Layer Three: When it comes to Style

Layer three is the top layer, the tip of the iceberg. Now we are talking about the visible part of text. Words only come into their readable form when they are set in a certain typeface. This last part of the essay is about the role of typography.

A font belongs to the most important design elements of graphic designers. Along with images, colours and shapes, typefaces are one of their most powerful tools. This is because the choice of typeface has a significant impact on the perception of what is written. It can influence emotions and atmospheres transmitted by the text. For example, sans serif fonts like Helvetica can make text appear more modern and minimalist, while serif fonts like Times can appear more traditional and formal. German graphic and typeface designer Erik Spiekermann once said, "The choice of typeface alone can manipulate the meaning of a word."

In a research project, I attempted to classify and systematise the different effects that can be given to a text with the help of the right choice of typeface.
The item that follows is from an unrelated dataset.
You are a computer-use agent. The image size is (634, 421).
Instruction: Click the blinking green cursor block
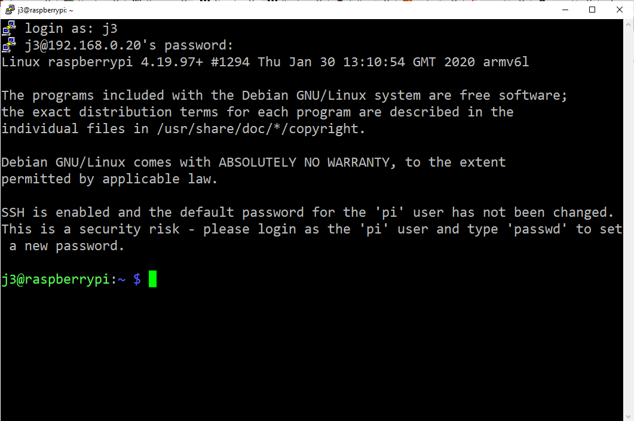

I defined four poles: organic and technical, formal and informal. The two pairs of terms cover a wide spectrum in which countless highly specific attributes can be placed. I found typefaces that appear natural, dynamic and soft and others that are static, robust and hard. Still others are serious, authoritative and rational or playful, emotional and sensitive.

This wide spectrum is the power and meaningfulness of typography. In view of the immeasurable variety of effects, it also becomes clear why there is always a need for new typefaces on the market. Authors are constantly inventing new stories, unexpected events are taking place and people are writing down ideas that no one has ever thought of before. And they all want to be dressed appropriately. But we also need typefaces that create a visual identity, link things together or create a recognition value.

But when we speak of variety in the context of scripture, we always mean variety within sameness. Typefaces are not allowed to drift too much from convention as long as they are to be legible. They must bow to convention – or, from another point of view, guard over convention. For type designers, these circumstances are both a limitation and a delightful challenge. Designing typefaces always means challenging the boundaries and exploring new terrain in detail. For me, the fascination of typography lies especially in the fact that it combines a technical phenomenon with an artistic component. After all, it can only be evaluated and used subjectively. The perception of the effects of typefaces is never universal. It always depends on the reader's personal experience and preferences.

It is important to carefully select and test a typeface to ensure that it achieves the desired effect. As type designers at Bleifrei Type, we see our role in providing graphic designers with new tools so they have more and more options to respond to texts very specifically. At the same time, we are graphic designers ourselves and practise using our own typefaces as well as the typefaces of our colleagues. We also help you to find the most suitable typeface for your text.

To sum up, we can say that an author starts with a story in mind (layer 1). Let's say I have something to tell. To transmit my story permanently, I use a brilliant technical system: Scripture (layer 2). I write down my thoughts and then I try to find the right way to dress the story (layer 3). The choice of the right typeface supports the message through its effect. Only then does a text become visible and is now equipped to be released into the wide world and be presented to the critical eyes of the readers.